Justice Department Should Publish Corporate Crime Data
WASHINGTON, D.C. – U.S. Sens. Dick Durbin (D-Ill.) and Richard Blumenthal (D-Conn.), and U.S. Rep. Mary Gay Scanlon (D-Pa.) today introduced the Corporate Crime Database Act, which would direct the U.S. Justice Department (DOJ) to publish a public database of corporate lawbreaking and to release annual reports on corporate crime. Public Citizen joined 34 groups in urging Congress to pass the bill. Robert Weissman, president of Public Citizen, released the following statement:
“Corporate crime sickens consumers, rips off investors, and robs workers of their livelihoods. It pollutes our environment, exploits our private data, and corrupts our government. It crashes planes, smashes automobiles, and devastates struggling communities.

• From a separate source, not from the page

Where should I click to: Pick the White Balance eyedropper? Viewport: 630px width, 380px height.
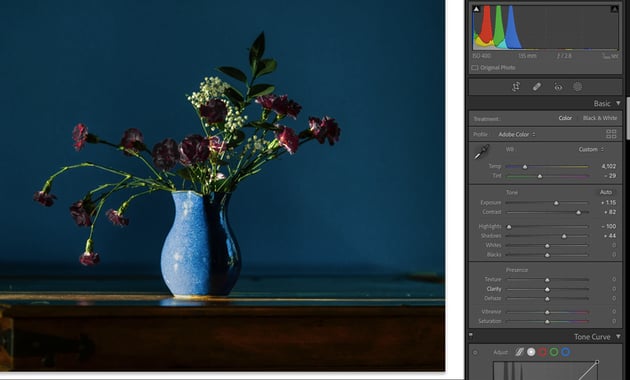point(481,152)
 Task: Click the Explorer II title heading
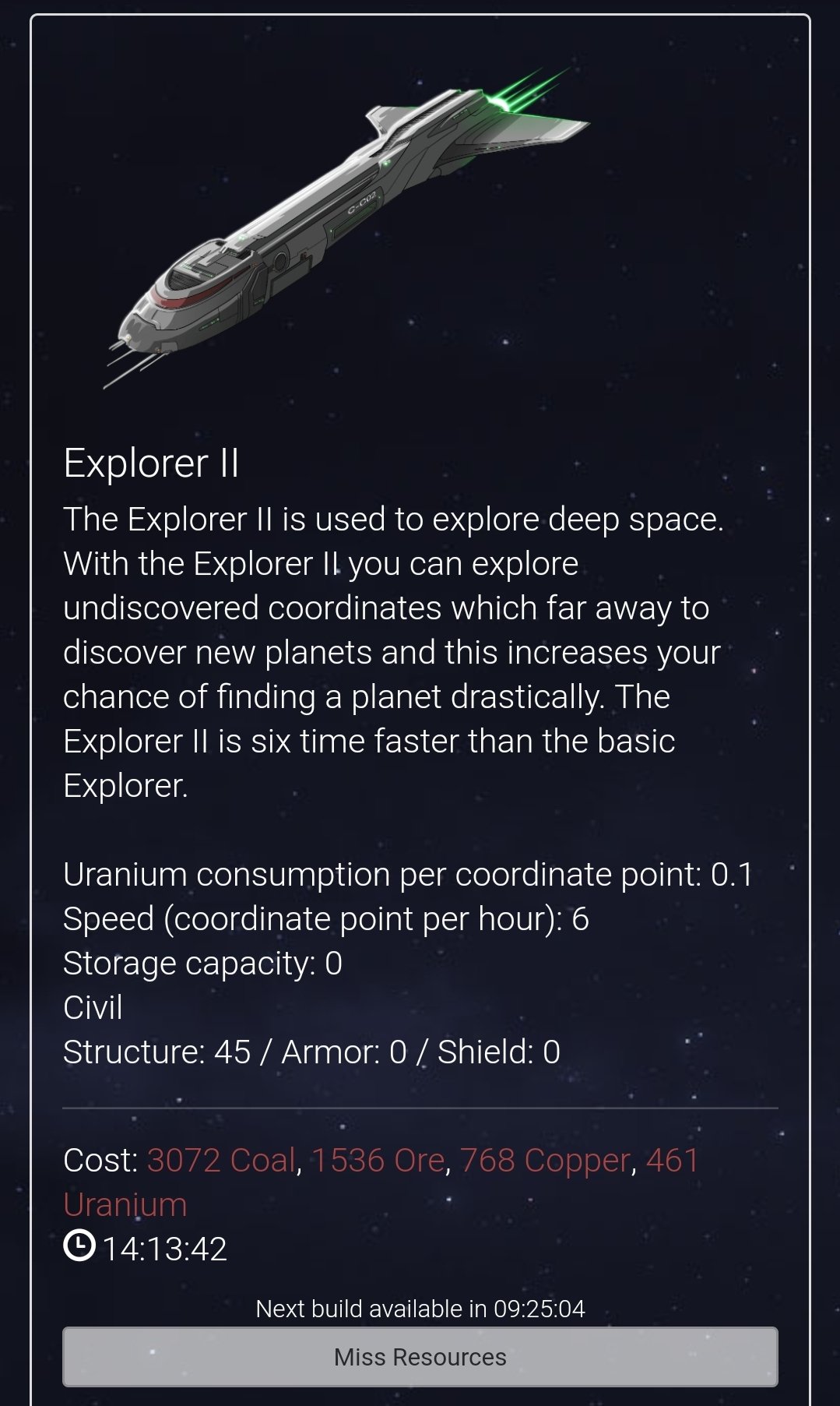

“The runaway consequences of rogue corporations are nothing short of catastrophic – yet more than four decades have passed since the DOJ has released any kind of comprehensive report on corporate crime. Enough is enough.
“The Corporate Crime Database Act will bring transparency to the corporate crime crisis so that the DOJ and other law enforcement agencies can better reckon with this greed-driven menace. That data will help the public hold these agencies accountable if enforcement efforts fall short.”